Kudos to MLB for Expanding Instant Replay
Major League Baseball announced last week that the 2014 season would see significant expansion of their instant replay rules. Managers would receive 1 “challenge,” much like an NFL coach’s challenge, in the first six innings, and then 2 in the final three. Umpires will consult with a crew in New York City, much like the NHL’s system of calling Toronto, and would relay the decision from New York to the playing field.
It marks a massive breakthrough in the debate that has swirled around baseball for years now–how much instant replay should be allowed in the game, and how should it be done if implemented?
At first, I sided with the traditionalists about instant replay.
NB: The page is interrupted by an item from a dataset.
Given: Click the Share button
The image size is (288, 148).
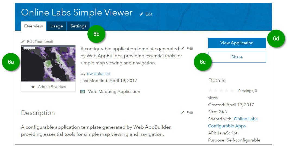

Umpires are human, humans make mistakes, and it’s all part of the game. Such a drastic change to the oldest U.S. major sport–America’s Pastime–just isn’t natural. How would the greats like Ty Cobb, Walter Johnson, Babe Ruth, etc. feel about this?
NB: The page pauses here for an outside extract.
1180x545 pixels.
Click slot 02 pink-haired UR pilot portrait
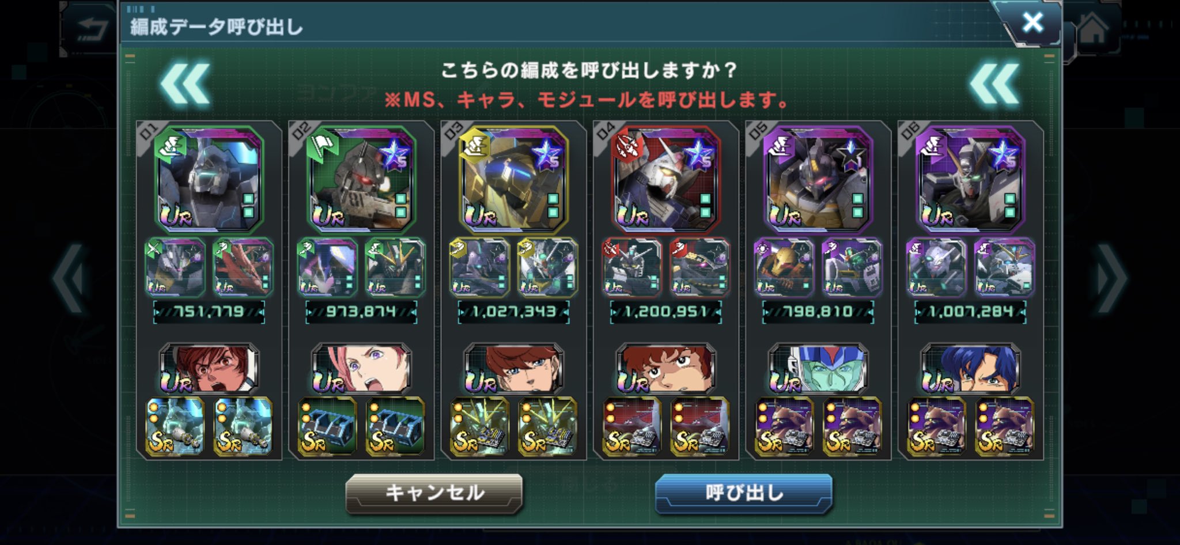point(361,369)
Writer’s Note: Prior to writing this, I looked in my “All Posts” section on WordPress, and found a draft from two summers ago about how instant replay would be bad for baseball. Interesting how times change.
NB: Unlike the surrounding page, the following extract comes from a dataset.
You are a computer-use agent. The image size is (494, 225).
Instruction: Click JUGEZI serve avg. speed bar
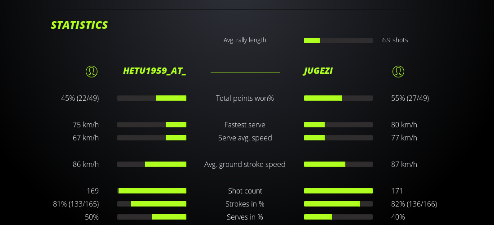338,138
Over time, though, more and more games were decided by an umpire’s blown call, some more crucial than others. Take the Jerry Meals call that started the Pirates’ freefall a couple of years ago. The Atlanta runner, Julio Lugo, was CLEARLY out, which in the 2nd inning wouldn’t be a huge deal. However, this run won the game for the Braves. It was over–the blown call directly impacted the outcome of the game. This isn’t to say that Jerry Meals is directly responsible for the Pirates’ entire faceplant–the Pirates played terrible baseball down the stretch–but maybe the Pirates get a huge extra-inning win on the road and use it to build some momentum if the correct call is made.
Yes, games in the 20’s were also decided by incorrect calls. But if we have the technology to get these games as properly called as possible, especially when the game is on the line, then why shouldn’t we use it?
Critics point out that already-long games would take even longer. And while this is true, I would much rather attend a game that lasts 3:30 and is properly called than a 3:00 game that analysts talk about for weeks after a blown call that directly costs a team a game.
It also needs to be repeated that managers can’t challenge any and every call on the field. Managers also cannot challenge balls and strikes, which is the high majority of any player or manager’s beef with the umpires.
In reality, I really don’t see many challenges being used over the course of a game, if any at all. Watch a MLB game closely, and excluding balls and strikes, count how many plays would likely be challenged in a normal game.
– Fair/foul home runs and hits down the lines
– Outs at bases
– Trapped balls in the outfield
– Plays at the plate
Probably more, but that will be the high majority, and how often do we see arguments about these plays? For your favorite team, probably once every few games.
Just think, if this system were put in place from the beginning, these famous blown calls may never have happened. Fun to think about how these games would have actually ended had the correct call been made.
– Armando Galarraga’s “perfect” game in 2010
– The Cardinals would have had the first out in the 9th inning of Game 6 of the 1985 World Series. Maybe they get the last two and win the Series?
– Derek Jeter’s famous home run–with a little help from Jeffrey Maier–would have been a double. Would the Orioles keep Jeter from scoring?
We have the technology to make the game as close to perfect as possible when it comes to umpiring. Umpires are on the field to make calls, not single-handedly decide the outcome of a game. In the rare instances in which an umpire’s decision directly affects the outcome, those calls need to be correct. This new challenge system should go a long way toward accomplishing that goal.